▶ What you need to do
Return every record below exactly as written, omitting any pictures.

▶ Data provided

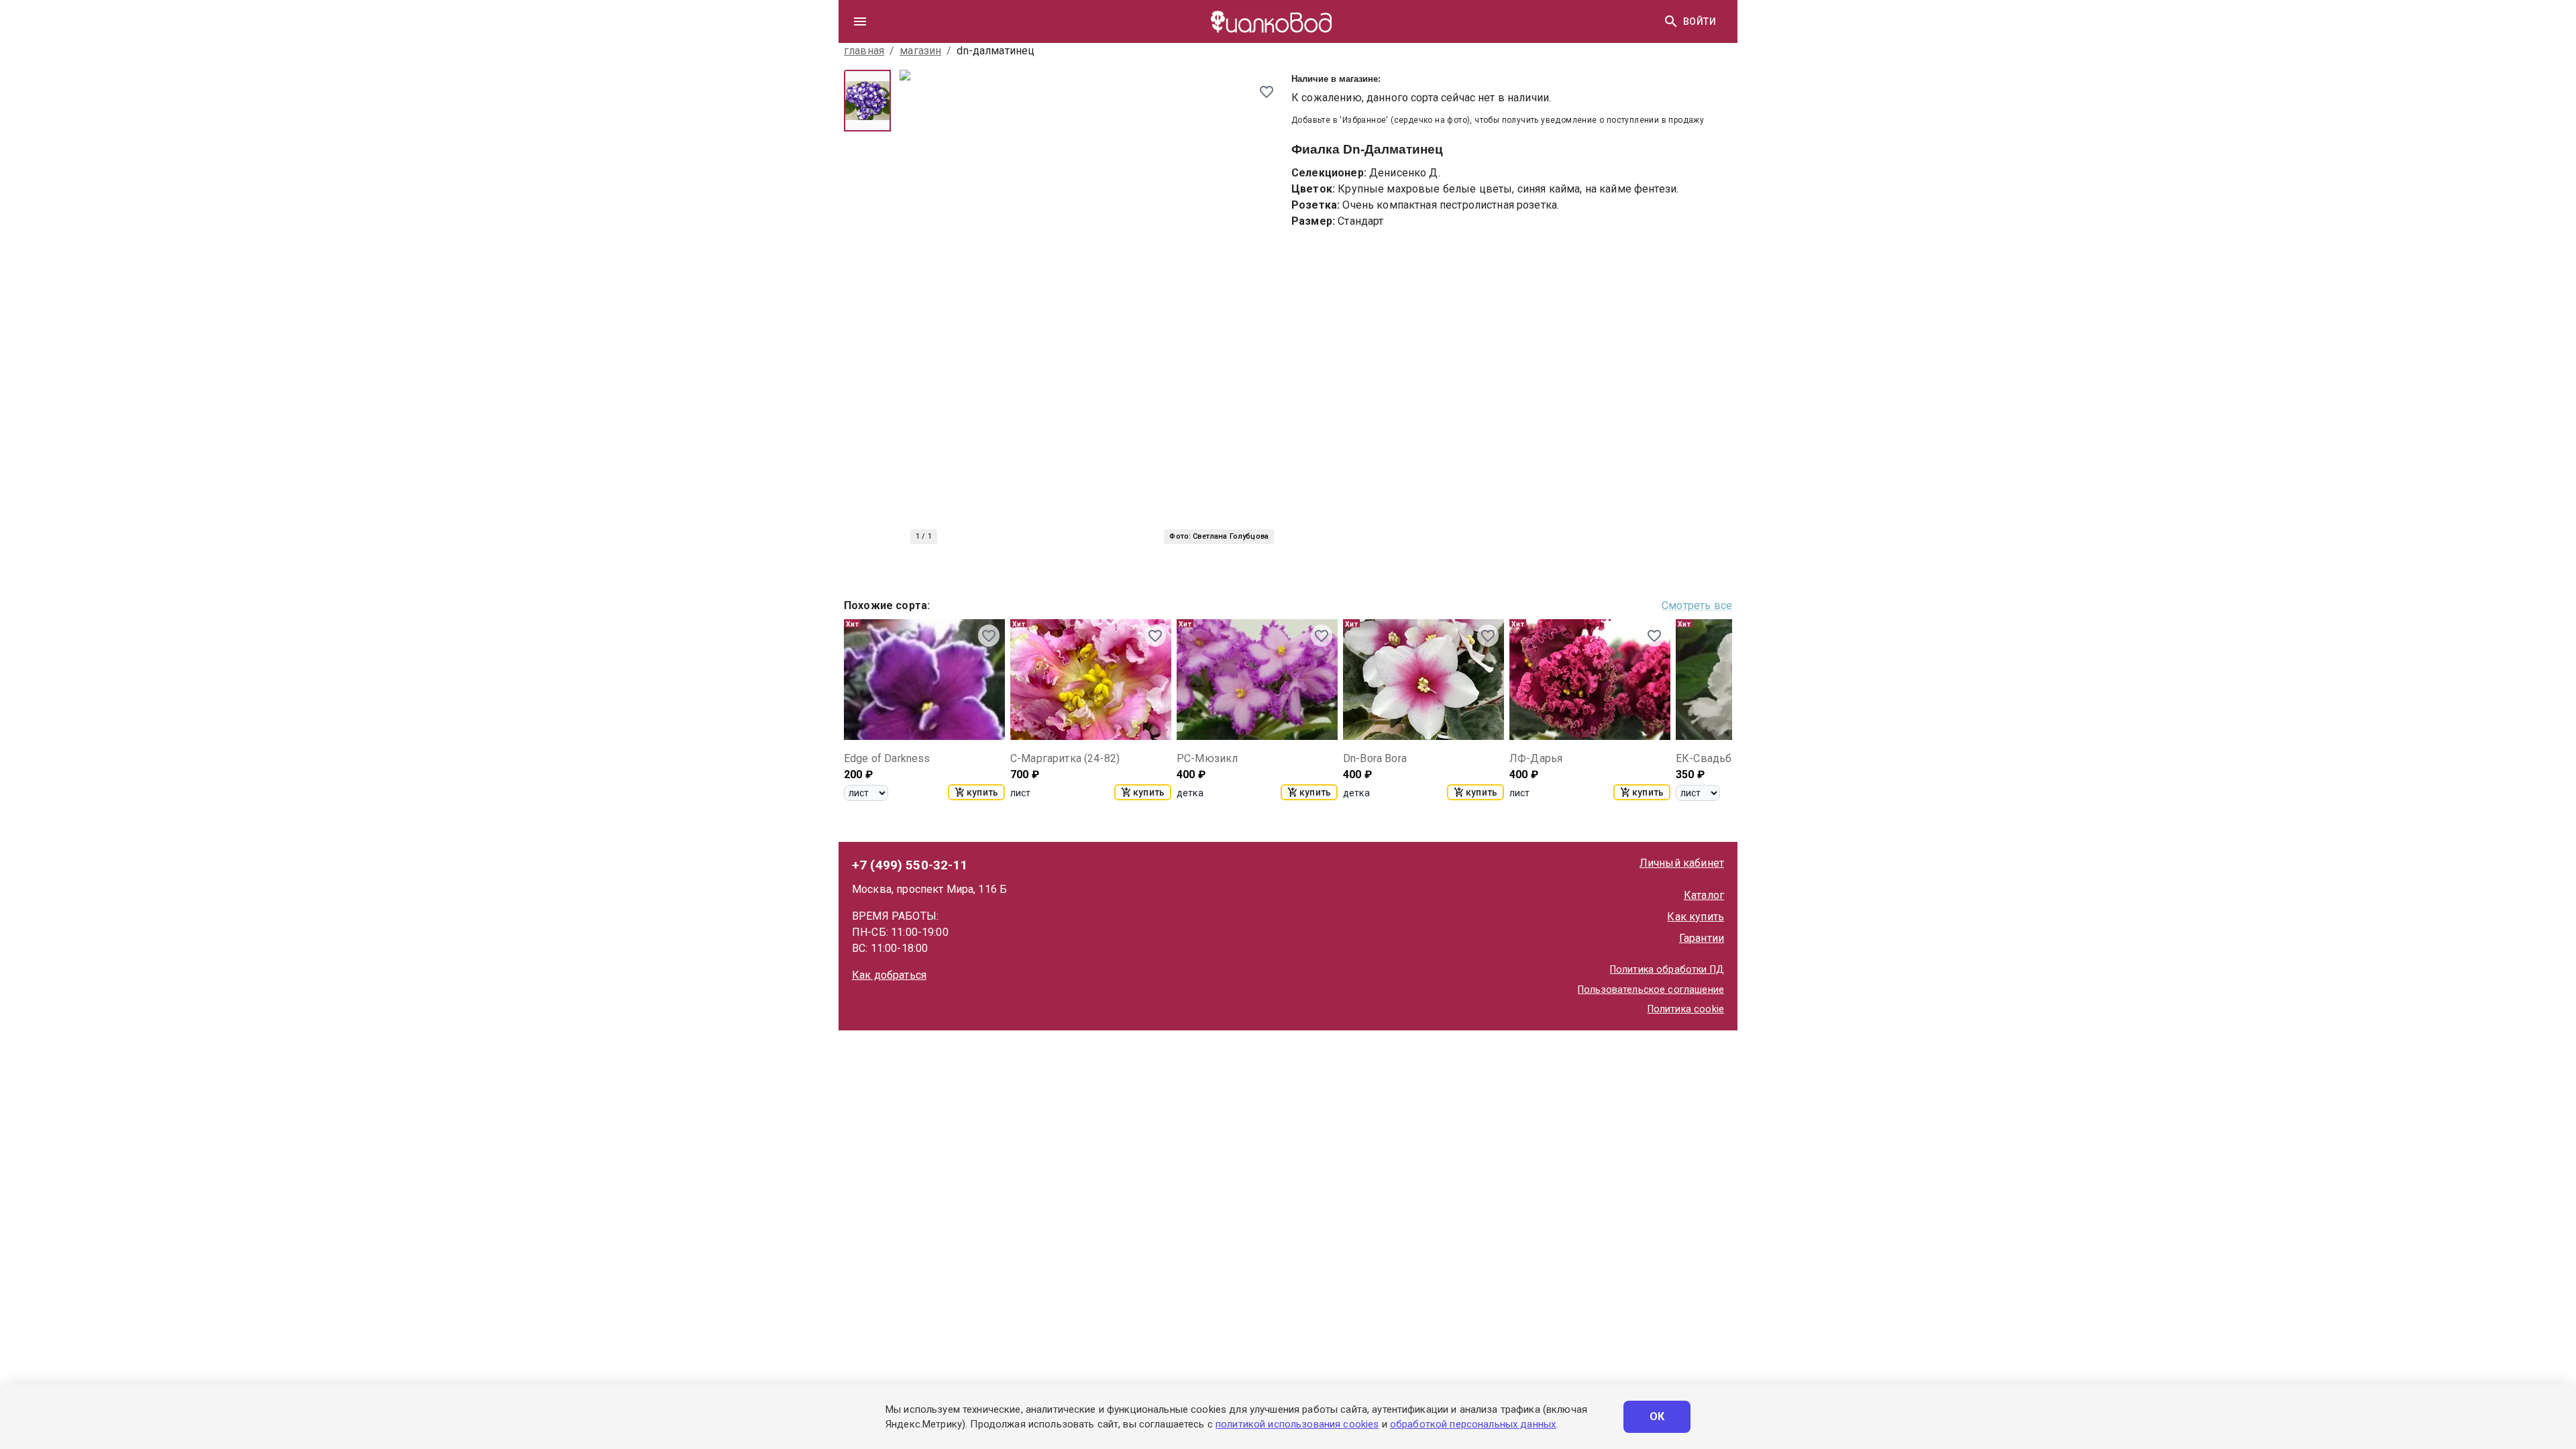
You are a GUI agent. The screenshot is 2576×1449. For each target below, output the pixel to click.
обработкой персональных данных (1473, 1424)
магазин (920, 50)
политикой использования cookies (1297, 1424)
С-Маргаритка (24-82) (1065, 758)
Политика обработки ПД (1667, 969)
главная (864, 50)
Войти (1699, 21)
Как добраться (889, 975)
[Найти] (1671, 21)
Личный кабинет (1682, 863)
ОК (1657, 1416)
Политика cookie (1686, 1009)
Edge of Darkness (887, 758)
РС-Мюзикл (1207, 758)
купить (982, 792)
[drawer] (860, 21)
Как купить (1695, 916)
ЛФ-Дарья (1535, 758)
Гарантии (1701, 938)
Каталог (1704, 895)
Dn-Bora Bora (1375, 758)
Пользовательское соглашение (1651, 990)
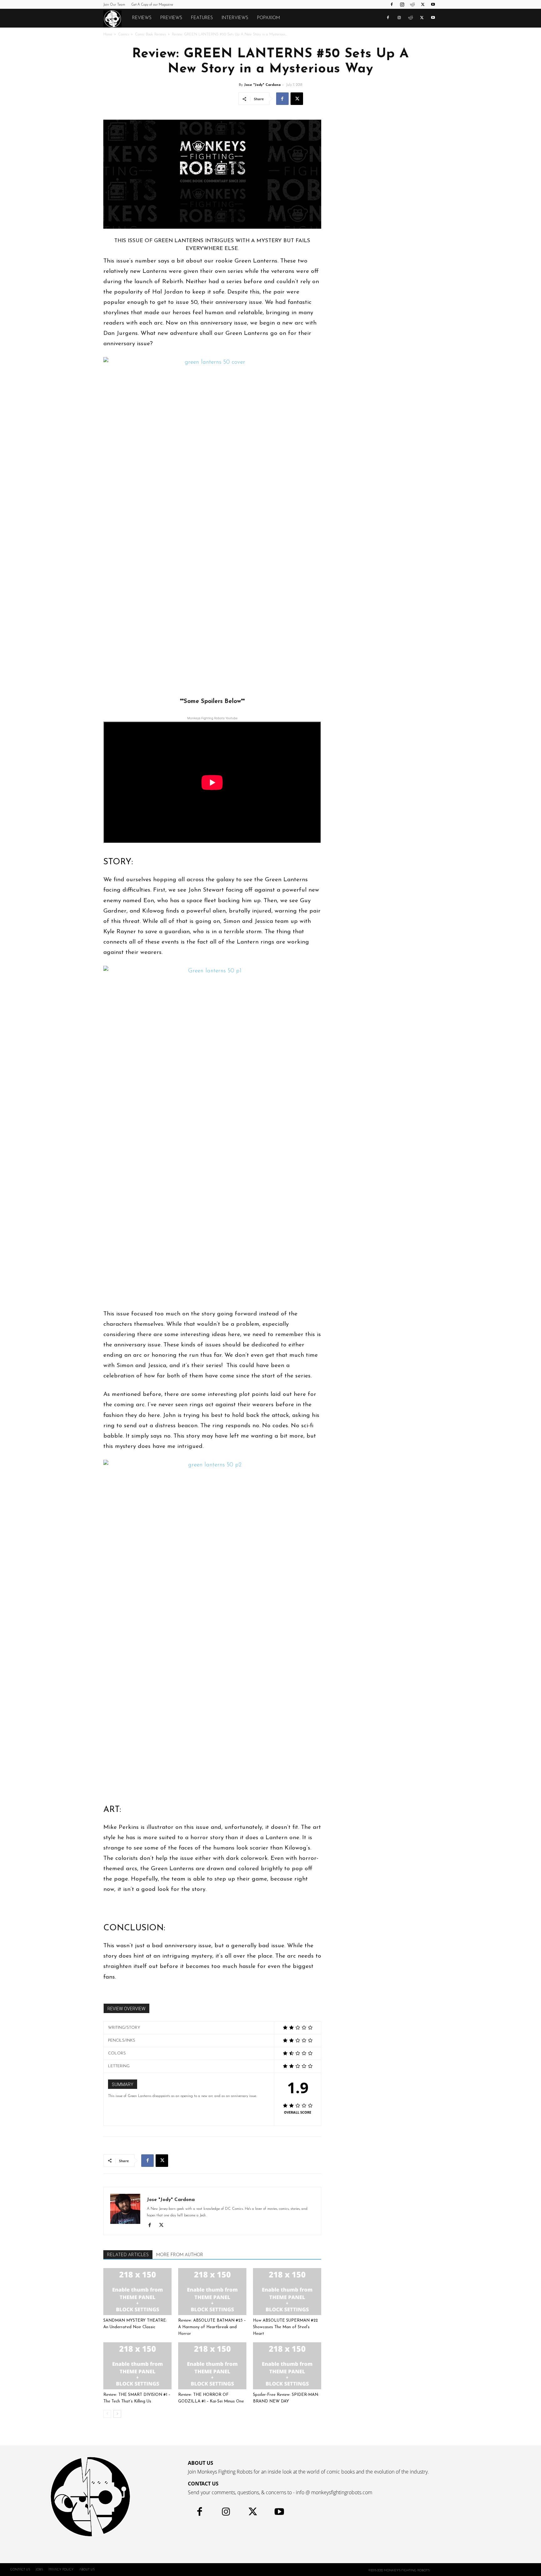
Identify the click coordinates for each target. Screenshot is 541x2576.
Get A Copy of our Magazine (152, 5)
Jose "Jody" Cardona (262, 85)
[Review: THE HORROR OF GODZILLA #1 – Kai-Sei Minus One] (212, 2365)
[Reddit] (412, 4)
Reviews (142, 18)
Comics (123, 34)
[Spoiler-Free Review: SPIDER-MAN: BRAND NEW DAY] (287, 2365)
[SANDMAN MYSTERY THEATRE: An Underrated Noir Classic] (137, 2291)
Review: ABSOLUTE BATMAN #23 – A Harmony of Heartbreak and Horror (212, 2327)
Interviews (235, 18)
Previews (171, 18)
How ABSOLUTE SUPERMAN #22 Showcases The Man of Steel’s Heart (285, 2327)
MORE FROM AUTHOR (179, 2255)
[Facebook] (391, 4)
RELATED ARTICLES (128, 2255)
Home (107, 34)
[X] (422, 4)
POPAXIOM (268, 18)
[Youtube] (433, 4)
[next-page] (117, 2414)
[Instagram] (402, 4)
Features (202, 18)
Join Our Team (114, 5)
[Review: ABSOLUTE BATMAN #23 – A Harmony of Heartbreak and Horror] (212, 2291)
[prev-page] (107, 2414)
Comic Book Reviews (150, 34)
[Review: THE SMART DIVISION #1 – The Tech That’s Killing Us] (137, 2365)
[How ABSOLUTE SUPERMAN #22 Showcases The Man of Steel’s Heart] (287, 2291)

▶ The completed task
You are a GUI agent. The screenshot is 2576×1449. For each target below, output the pixel to click.
обработкой персональных данных (1473, 1424)
магазин (920, 50)
политикой использования cookies (1297, 1424)
С-Маргаритка (24-82) (1065, 758)
Политика обработки ПД (1667, 969)
главная (864, 50)
Войти (1699, 21)
Как добраться (889, 975)
[Найти] (1671, 21)
Личный кабинет (1682, 863)
ОК (1657, 1416)
Политика cookie (1686, 1009)
Edge of Darkness (887, 758)
РС-Мюзикл (1207, 758)
купить (982, 792)
[drawer] (860, 21)
Как купить (1695, 916)
ЛФ-Дарья (1535, 758)
Гарантии (1701, 938)
Каталог (1704, 895)
Dn-Bora Bora (1375, 758)
Пользовательское соглашение (1651, 990)
Identify the click coordinates for each target. Screenshot is 541x2576.
Get A Copy of our Magazine (152, 5)
Jose "Jody" Cardona (262, 85)
[Review: THE HORROR OF GODZILLA #1 – Kai-Sei Minus One] (212, 2365)
[Reddit] (412, 4)
Reviews (142, 18)
Comics (123, 34)
[Spoiler-Free Review: SPIDER-MAN: BRAND NEW DAY] (287, 2365)
[SANDMAN MYSTERY THEATRE: An Underrated Noir Classic] (137, 2291)
Review: ABSOLUTE BATMAN #23 – A Harmony of Heartbreak and Horror (212, 2327)
Interviews (235, 18)
Previews (171, 18)
How ABSOLUTE SUPERMAN #22 Showcases The Man of Steel’s Heart (285, 2327)
MORE FROM AUTHOR (179, 2255)
[Facebook] (391, 4)
RELATED ARTICLES (128, 2255)
Home (107, 34)
[X] (422, 4)
POPAXIOM (268, 18)
[Youtube] (433, 4)
[next-page] (117, 2414)
[Instagram] (402, 4)
Features (202, 18)
Join Our Team (114, 5)
[Review: ABSOLUTE BATMAN #23 – A Harmony of Heartbreak and Horror] (212, 2291)
[prev-page] (107, 2414)
Comic Book Reviews (150, 34)
[Review: THE SMART DIVISION #1 – The Tech That’s Killing Us] (137, 2365)
[How ABSOLUTE SUPERMAN #22 Showcases The Man of Steel’s Heart] (287, 2291)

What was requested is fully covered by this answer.